== ASSIGNMENT ==
Print out each record below, unaltered and complete, without its images.

═════ PROVIDED MATERIAL

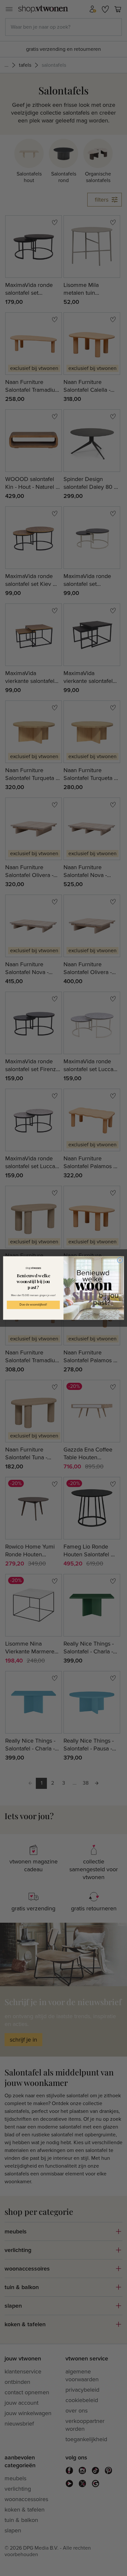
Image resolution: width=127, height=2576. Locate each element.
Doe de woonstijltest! (33, 1305)
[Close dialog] (120, 1260)
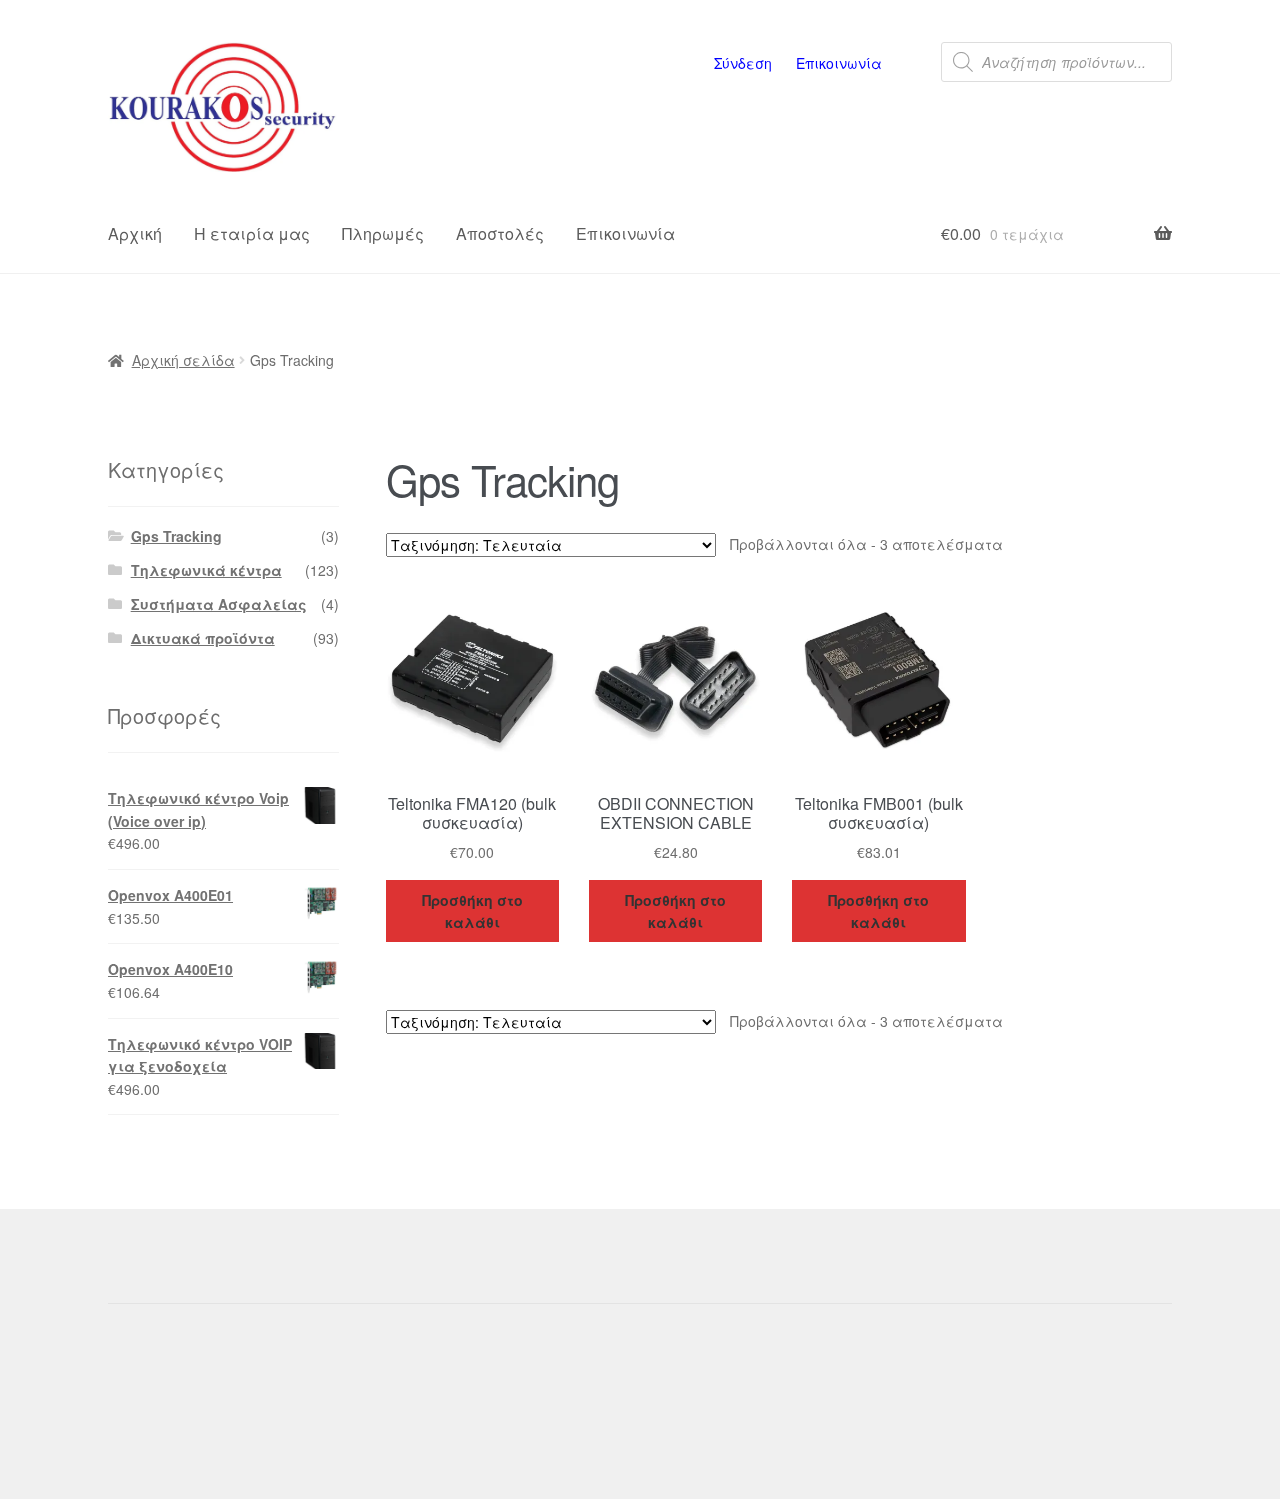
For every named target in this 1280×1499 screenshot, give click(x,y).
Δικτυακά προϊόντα (203, 638)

══════════

== RESULT FOR THIS TASK ==
Image resolution: width=127, height=2576. Locate each element.
Doe de woonstijltest! (33, 1305)
[Close dialog] (120, 1260)
For every named target in this 1280×1499 screenshot, give click(x,y).
Δικτυακά προϊόντα (203, 638)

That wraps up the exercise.